I have a question about source repo elasticsearch-py’s license. It says
Copyright 2021 Elasticsearch B.V. Licensed under the Apache License, Version 2.0.
This doesn’t align with APL declaration in elasticsearch-py/LICENSE at master · elastic/elasticsearch-py (github.com). Does that mean the code is not APL anymore?
I’m not sure I follow 100% - copyright and license are two separate things. The repo you linked looks like Apache to me.
The file that you linked to is a copy of the Apache License 2.0. I am also unsure where your confusion is coming from, as this matches the statement in README.md.
IMHO, the actual python API sucks because are very 2.x legacy designed.
They don’t follow the actual approach of using Python Typed for methods and objects.
It’s ok to maintain for old created code, but for new one it should better to move a more python modern approach.
The same if for Jaa API that the High-Level are poor of entity model design.
Thanks. It makes sense to me now. Then the library can be licensed as Apache License 2.0 with updated copyright holder when it moves on.
I’d be more than happy to be able to use more python 3.6 features and onwards if possible. To start, I would aim for being able to make API requests to OpenSearch 1.0 without issues.
I spent some time looking at python client codebase. There are different hacks to make it work as of today.
Since elasticsearch-py 7.* should be able to work with the 1.0. I think it doesn’t matter for me to break compatibility between two client projects. I aim to build the client to talk to OpenSearch 1.x and drops Elasticsearch compatibility when not possible. Correct me if I misunderstood.
I see some areas to improve:
- Use AST to generate functions instead of using templates.
- See if I can composite API classes after the above point.
- Then the package can go for native typing hints.
- Start support py 3.6 at least.
- Change API function signature to requests style. Basically, drop
query_params support which extracts kwargs to params. That confused the most why the client works differently comparing to HTTP requests in Kibana console.

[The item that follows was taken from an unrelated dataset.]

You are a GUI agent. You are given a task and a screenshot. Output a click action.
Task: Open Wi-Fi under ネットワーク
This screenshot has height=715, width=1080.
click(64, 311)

- Then I don’t need to rename type to doc_type for URL query parameters.
- Drop XPack API
- Annotate network modules
- A lot of renaming in comments and documentations
- Type hints.
- Changes with OpenSearch
- Bulk ingestion errors are very difficult to know
- lz4 compression (this needs clusters support)
- Probably better to have a pipeline with OpenSearch sooner than later. There are tests that are done together with Jenkins pipeline for elasticsearch-py that requires a cluster.
What do you think it’s important for you? Any other thoughts?